Copy every line of the data below, keeping each one unchanged.
[SUPPLIED INFORMATION start]
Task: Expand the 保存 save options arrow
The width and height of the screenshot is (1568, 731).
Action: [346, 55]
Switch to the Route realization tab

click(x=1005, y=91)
[SUPPLIED INFORMATION end]
#### [RESPONSE TO THE EXERCISE]
Task: Expand the 保存 save options arrow
The width and height of the screenshot is (1568, 731).
Action: [346, 55]
Switch to the Route realization tab

click(x=1005, y=91)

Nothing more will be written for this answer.